Friday, September 10, 2010


In one of the skits I am in for "A Thurber Carnival" (The Secret Life of Walter Mitty), I play a man who daydreams a lot. These daydreams are played out on stage. As is often the case in our daydreams, Walter Mitty tends to fill in the blanks left by his lack of knowledge with something made up. So the daydream doesn't become a history lesson or something. In more than one of the daydreams in this skit, a character refers to a piece of machinery as beginning to "crevulate".

It's not a word. It doesn't mean anything in real life. But within the dream sequences it's a verb this guy's mind has created as a stand in for any non-specific mechanical failure for which his dream-self will offer the solution.

I think it's fair to say that parts of tonight's rehearsal were crevulating.

Actually the only section that I feel earned this title was, (I am sure readers will not be surprised by this) the dance scene. I found it even more exhausting and exasperating than I did last night. And one of the many, many reasons I felt such was that I kept missing a cue to enter, and being called out for it.
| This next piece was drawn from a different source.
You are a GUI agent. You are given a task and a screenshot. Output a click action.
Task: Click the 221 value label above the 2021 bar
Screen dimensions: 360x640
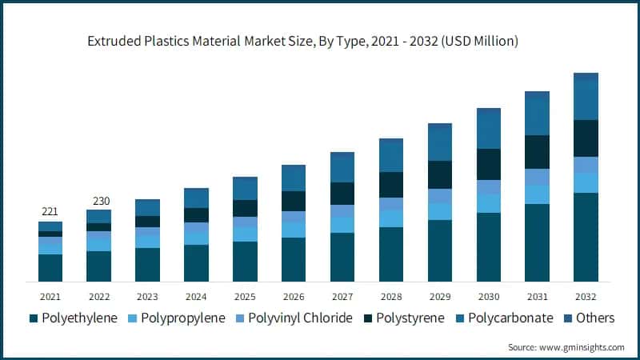(50, 212)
Because we have no full music yet, (and because without much more practice I am not really good at counting 24 measures in my head while trying to perform), the choreographer had given me a visual cue off of which to time my entrance.

After about 5 tries, she finally told me that she had removed the cue I had been using from the dance, and I wouldn't be able to use it anymore. "I just hadn't told you yet," she confessed, much to my disappointment an irritation.
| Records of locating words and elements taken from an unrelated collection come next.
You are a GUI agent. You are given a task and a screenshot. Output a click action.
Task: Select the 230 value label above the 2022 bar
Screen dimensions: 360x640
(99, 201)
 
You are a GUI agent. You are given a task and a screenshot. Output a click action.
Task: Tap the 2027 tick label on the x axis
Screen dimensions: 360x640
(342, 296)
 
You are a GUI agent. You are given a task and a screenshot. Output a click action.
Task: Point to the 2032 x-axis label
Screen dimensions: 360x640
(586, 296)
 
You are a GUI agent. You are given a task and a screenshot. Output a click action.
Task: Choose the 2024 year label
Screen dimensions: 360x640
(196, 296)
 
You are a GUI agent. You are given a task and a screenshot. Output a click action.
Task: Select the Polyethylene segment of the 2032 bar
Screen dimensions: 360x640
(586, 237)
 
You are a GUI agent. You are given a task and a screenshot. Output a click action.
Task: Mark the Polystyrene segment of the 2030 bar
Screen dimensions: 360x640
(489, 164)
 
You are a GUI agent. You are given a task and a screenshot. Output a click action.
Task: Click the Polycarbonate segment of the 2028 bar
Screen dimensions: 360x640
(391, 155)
Add to that an insistence that she is going to add even more to this confusing dance ("It will be so easy, even people who can't dance will be able to slip it right in!"), as well as clear proof that none of us have even mastered the first several versions of this dance yet, and you can see why I have begun to lose patience with the entire scene. The entire five minute scene which altogether has accounted for about half of all our total rehearsal time.

So, I won't even bother to mention much about the scene, really. I feel the choreographer cares little for how the actors are struggling with the constantly changing piece. I would prefer we practice the same dance two nights in a row, but we have not done so, given the changes. And with two week left, I fear we will not be able to do so in time. I admit to being somewhat concerned about this section now. And from my view, the choreographer has not indicated that she is at all concerned about how the comfort level of the actors.

Therefore I will move on to the acting portions of tonight's practice.

I very much appreciated the director's desire to make use of our rehearsal time early on. Due to several reasons we once again had a few people missing at the start of the evening, but the entire cast for "Mr. Preble Get Tries to Get Rid of His Wife" was present, while the choreographer was not.(Yet.) So amidst much background noise and extra work being done on stage, we ran that piece. It was time spent well, but the ironic part of it all is that "Preble" is probably the single smoothest and most developed of my scenes right now. We probably didn't need the extra work, but it was satisfying to know that the director thought our time was important enough to run it while we waited.

Once, that, and the lumbering dance hour were completed, we ran through each skit of Act One, in order, for the very first time. Not at the speed in which we will hopefully run it come opening night, but it was the first chance we had to do everything in the act in one evening, despite note having a full cast.

Act One is also where I have the easier stuff to do out of all my skits. My bigger challenges are in Act Two.

At the end of the rehearsal the director reminded us of how little time there is left to rehearse, (only eight or nine separate rehearsals on tap, though she may have to add more, she cautioned.) She explained how much work we still needed to do to get to where we belonged. She declared scripts on stage to be officially forbidden henceforth, and encouraged everybody too look carefully over their lines this weekend. This was gratifying to me, because it showed that the director and the cast are on the same page. (Which is far from a guarantee in any given show.) We all know we have some major obstacles to climb in the next two weeks, even aside from the dance.But we all want to climb them. And if we all make the best use of our time, we can still do so.

Though to hammer the point home further, the director told us to consider every rehearsal "sacred" from now on, and to attend each of them unless there is absolutely know way around missing them. I like that term: sacred. I always try to treat my rehearsals as such. I'm not perfect and certain things can dull my motivation, but hearing that tonight convinced me that my efforts in the non-dancing parts of this show will not be wasted.